# [What you are asked to do]
Pull every line holding the string "Select" from the records below.

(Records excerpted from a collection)
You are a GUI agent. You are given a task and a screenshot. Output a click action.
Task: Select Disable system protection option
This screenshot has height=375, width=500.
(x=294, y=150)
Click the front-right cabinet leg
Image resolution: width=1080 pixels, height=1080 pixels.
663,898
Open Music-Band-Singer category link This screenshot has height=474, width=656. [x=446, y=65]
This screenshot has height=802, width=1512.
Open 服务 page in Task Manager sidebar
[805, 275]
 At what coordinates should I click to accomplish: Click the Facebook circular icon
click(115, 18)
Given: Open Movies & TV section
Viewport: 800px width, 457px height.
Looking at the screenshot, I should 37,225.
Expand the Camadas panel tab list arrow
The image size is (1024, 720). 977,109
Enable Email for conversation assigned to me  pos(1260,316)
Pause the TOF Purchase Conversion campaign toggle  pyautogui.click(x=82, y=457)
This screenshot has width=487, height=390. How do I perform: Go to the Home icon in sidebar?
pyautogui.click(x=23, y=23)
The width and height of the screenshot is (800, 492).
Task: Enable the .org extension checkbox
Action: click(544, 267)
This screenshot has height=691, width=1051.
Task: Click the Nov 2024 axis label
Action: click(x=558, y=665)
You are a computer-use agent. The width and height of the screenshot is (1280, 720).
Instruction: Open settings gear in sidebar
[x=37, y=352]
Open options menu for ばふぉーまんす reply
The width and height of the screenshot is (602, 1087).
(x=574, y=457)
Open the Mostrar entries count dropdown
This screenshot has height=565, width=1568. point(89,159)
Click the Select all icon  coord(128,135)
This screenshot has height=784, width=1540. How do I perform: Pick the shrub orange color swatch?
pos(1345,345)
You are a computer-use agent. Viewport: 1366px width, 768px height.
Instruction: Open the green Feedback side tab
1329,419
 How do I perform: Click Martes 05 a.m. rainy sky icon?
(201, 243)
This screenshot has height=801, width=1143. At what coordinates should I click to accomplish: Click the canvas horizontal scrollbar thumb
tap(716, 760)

# [Output for this task]
Task: Select Disable system protection option
Click the Select all icon  coord(128,135)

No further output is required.